L’arrêt du 5 mai 2020 : un contrôle ultra-vires d’une intensité sans précédent.

Dernière mise à jour : 29 nov. 2020

Le 5 mai 2020, le Tribunal constitutionnel fédéral d’Allemagne (BVerfGE) rend un arrêt inattendu en jugeant contraire au droit de l’Union le programme d’achats d’actifs du secteur public sur le marché secondaire (PSPP) de la Banque centrale européenne (BCE). En effet, ledit programme méconnaîtrait le principe de proportionnalité consacré à l’article 5§4 du TFUE et l’article 5§2 dudit traité, établissant la répartition des compétences entre l’Union et ses États membres. Le juge constitutionnel allemand effectue ici un contrôle ultra-vires – contrôle par lequel il vérifie que la BCE n’a pas outrepassé les compétences qui lui sont conférées par les traités.

En mars 2015, le Conseil des gouverneurs de la BCE adopte donc le PSPP, permettant aux banques centrales des États membres d’acheter des actifs sur le marché secondaire. Dans un contexte de risque de déflation dans la zone euro, l’objectif est de maintenir l’inflation à un niveau proche des 2%. L’outil de la variation des taux d’intérêt directeurs, certes efficace à court terme, n’étant plus mobilisable, cette solution a été appliquée par la BCE. La crainte de plusieurs États membres dont l’Allemagne, est un impact sur les politiques budgétaires et économiques des États membres, domaines dans lesquels l’Union n’a aucune compétence, à la différence de la politique monétaire[1]. Dans le cas où une telle crainte serait fondée, la BCE outrepasserait ses compétences. C’est dans cette optique que le BVerfGE a posé 5 questions préjudicielles à la Cour de justice de l’Union européenne (CJUE) dont une concernant plus particulièrement le respect de l’attribution des compétences : « La décision [...] 2015/774 [...] dans sa version actuelle, enfreint-elle les articles 119 et 127, paragraphes 1 et 2, TFUE, ainsi que les articles 17 à 24 du protocole sur [le SEBC et la BCE], aux motifs qu’elle excède le mandat de la BCE en matière de politique monétaire, tel que le régissent ces dispositions, et empiète par conséquent sur la compétence des États membres ? ».

Cette dernière valide le PSPP de la BCE[2], retenant que les achats sur le marché secondaire ne sont pas interdits par l’article 123 TFUE et que cette dernière a suffisamment motivé ce programme dans le contexte économique précité. Enfin et surtout, après avoir affirmé que le PSPP s’inscrit dans les compétences attribuées à la BCE et donc à l’Union, elle effectue un contrôle de proportionnalité. Elle juge ainsi que les moyens mis en œuvre – achats de titres sur le marché secondaire – sont prompts à réaliser l’objectif de stabilité des prix poursuivis par la BCE – taux d’inflation proche de 2% – et que la BCE par son programme, n’est pas allée au-delà du nécessaire afin d’atteindre son objectif. Après une mise en balance des intérêts en présence, la CJUE juge que le PSPP est proportionné et que la BCE a respecté le principe d’attribution des compétences.

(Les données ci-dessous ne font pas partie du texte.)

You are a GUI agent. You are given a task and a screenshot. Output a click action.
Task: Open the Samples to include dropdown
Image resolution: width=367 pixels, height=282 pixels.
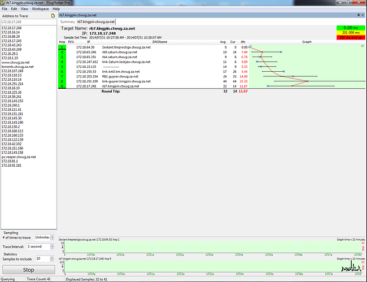pyautogui.click(x=45, y=258)
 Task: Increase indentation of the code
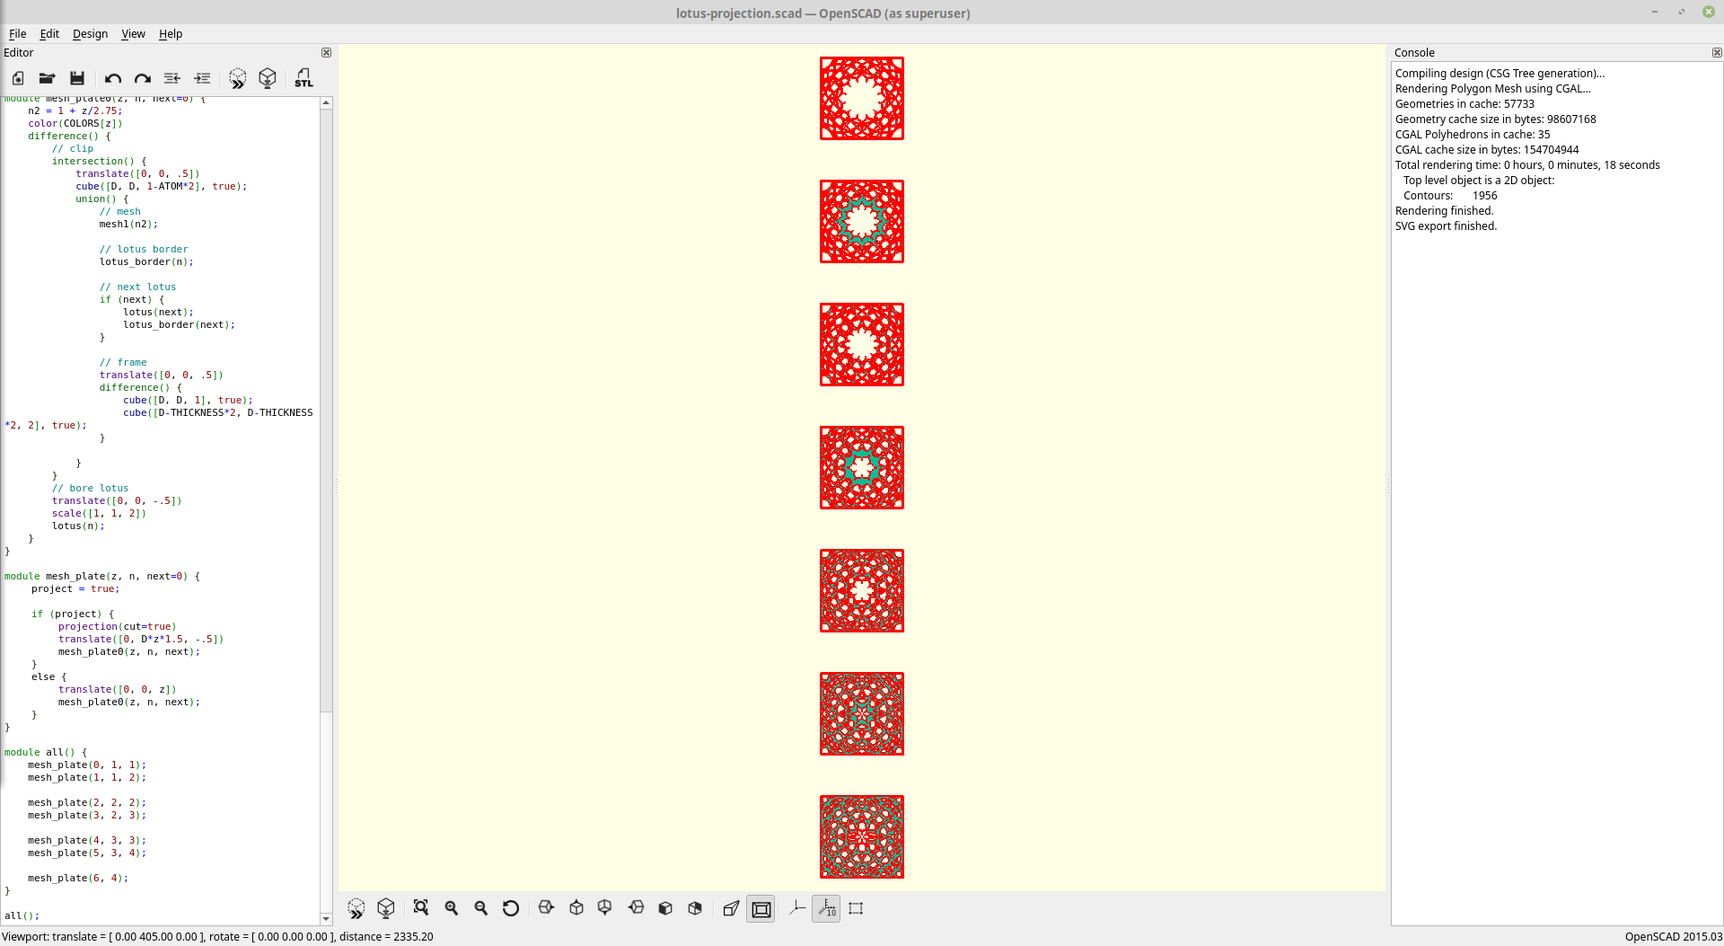202,78
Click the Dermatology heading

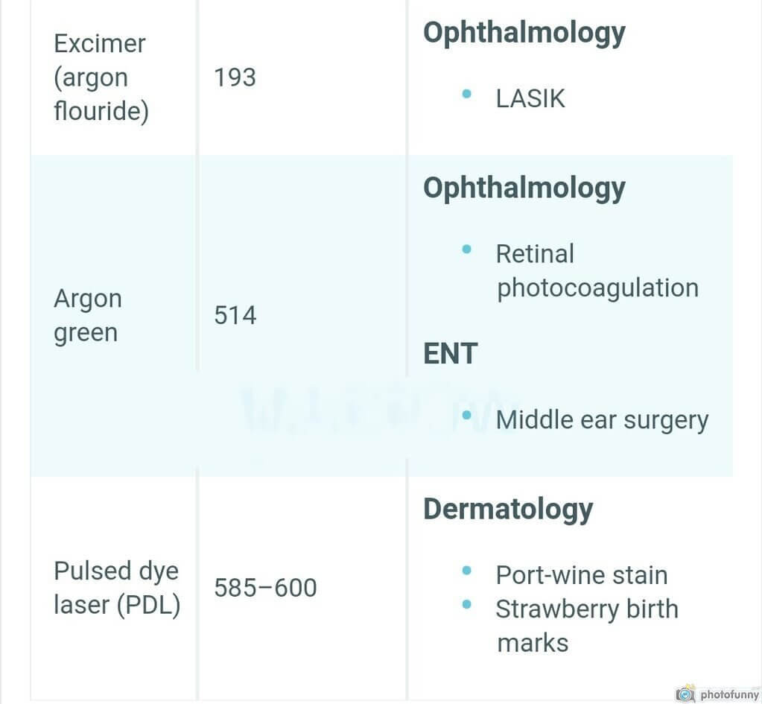tap(508, 510)
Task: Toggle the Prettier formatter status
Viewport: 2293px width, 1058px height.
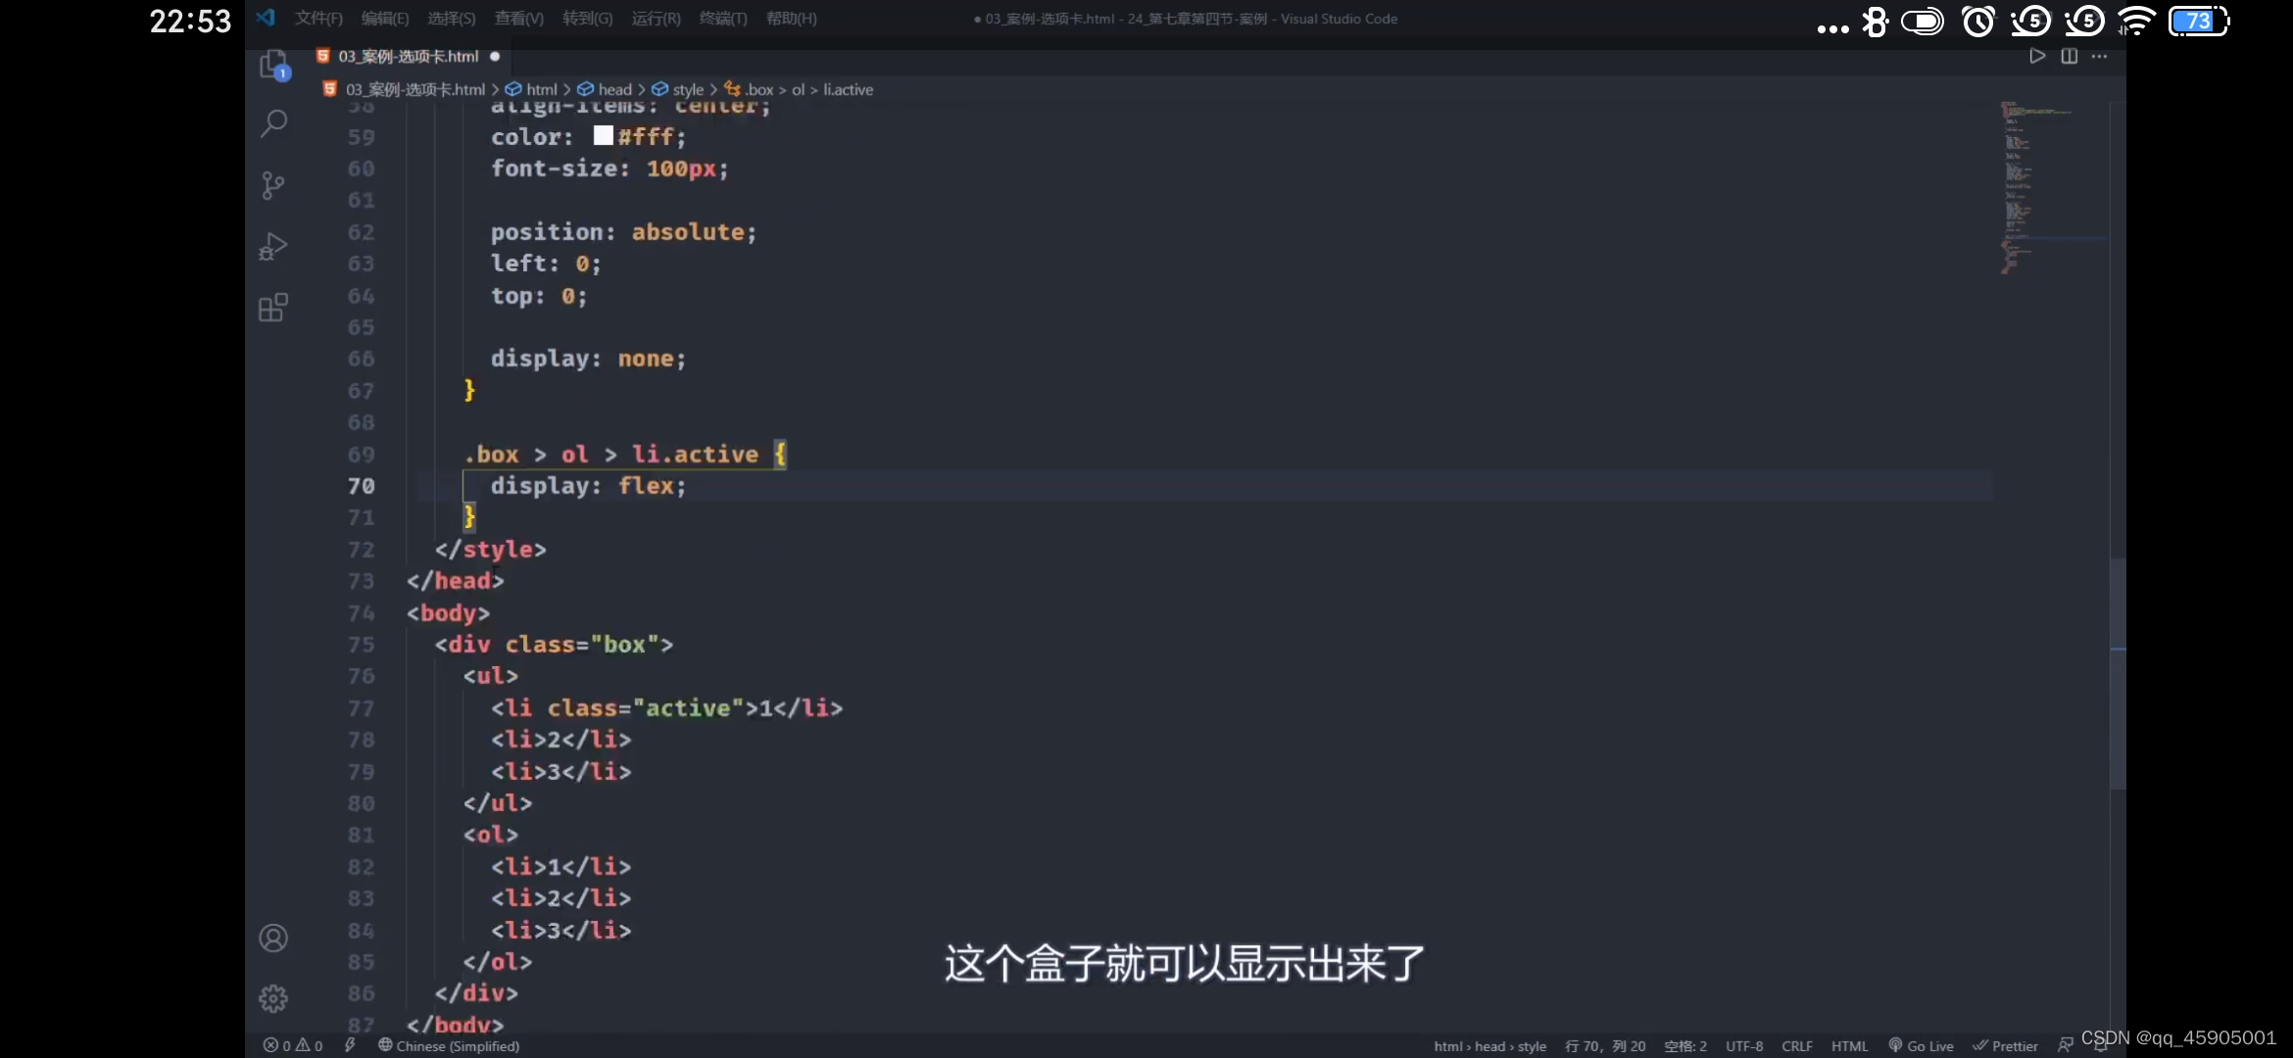Action: [x=2005, y=1045]
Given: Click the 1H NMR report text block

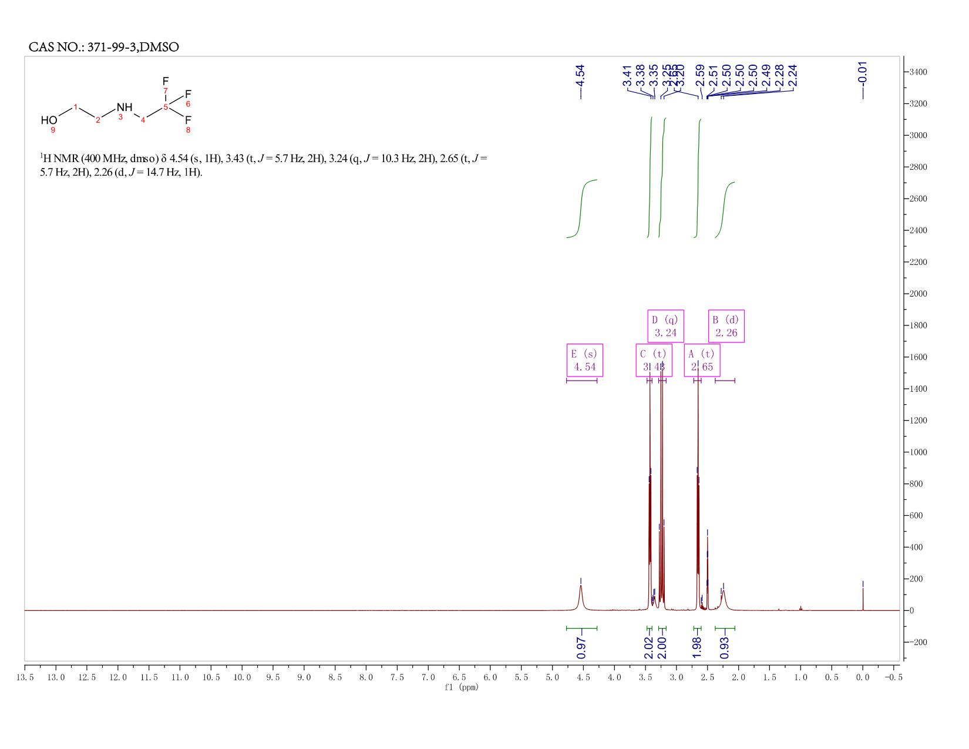Looking at the screenshot, I should coord(263,165).
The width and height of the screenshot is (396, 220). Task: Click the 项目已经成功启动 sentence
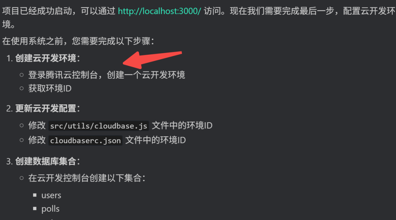click(198, 18)
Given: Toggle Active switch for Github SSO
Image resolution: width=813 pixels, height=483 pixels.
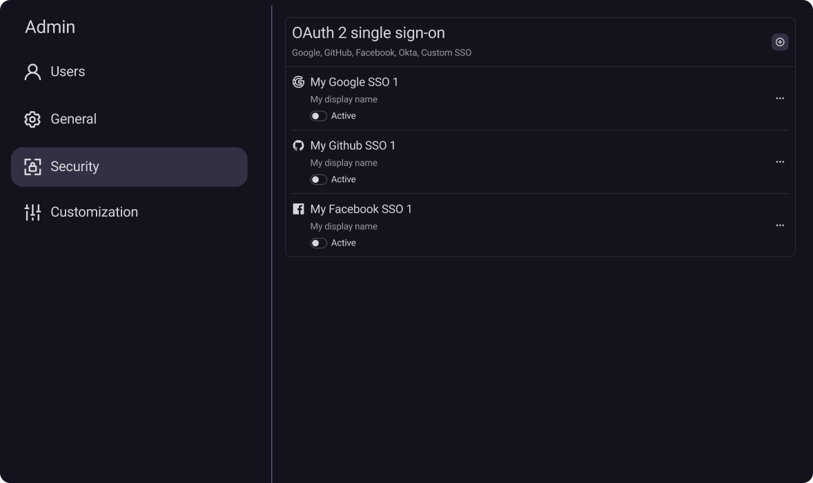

Quant à elle, la BVerfGE estime que tel n’est pas le cas car les actions monétaires de la BCE auraient des effets significatifs sur les politiques budgétaires et économiques des États membres. Elle argue en effet que la CJUE se serait limitée à contrôler a minima l’acte litigieux, se cantonnant à effectuer un contrôle restreint – lequel se limite à vérifier l’absence d’erreur manifeste d’appréciation. Néanmoins la Cour a effectué un contrôle de proportionnalité rigoureux en trois étapes conformément à sa jurisprudence constante, sans approfondir davantage son contrôle – en étudiant la substance de l'acte – car elle n'en a pas les compétences, à la différence des agents de la Commission européenne et de la BCE.

Ce n’est toutefois pas la première fois que le BVerfGE effectue un contrôle ultra-vires. Il a en effet à plusieurs reprises vérifié la conformité d’actes ou de prises de décision d’institutions de l’Union, tout en affinant ses modalités.

A l’occasion de l’adoption du traité de Lisbonne, le BVerfGE vérifie la conformité de ce dernier avec la Loi fondamentale allemande et met en place la possibilité d’effectuer un contrôle ultra vires des actes de l’Union et de respect de l’identité nationale, affirmant même que ce contrôle doit être opéré chaque fois que cela est nécessaire[3] : « La Cour constitutionnelle fédérale vérifie que, dans le respect du principe de subsidiarité, principe du droit communautaire comme du droit de l’Union, les actes juridiques des organes ou des institutions européens respectent les limites des droits de souveraineté attribués à ceux-ci dans le cadre du principe d’attribution. (…). Tant le contrôle ultra vires que le contrôle du respect de l’identité constitutionnelle peuvent conduire à ce qu’une disposition de droit communautaire ou, à l’avenir, de droit de l’Union soit déclarée inapplicable en Allemagne. ». Cet arrêt est la matérialisation juridictionnelle de l’atmosphère politique du traité de Lisbonne, celle du « retour aux États » – ceux-ci voulant retrouver plus de sécurité quant à leurs compétences et pouvoir davantage contrôler celles de l’Union.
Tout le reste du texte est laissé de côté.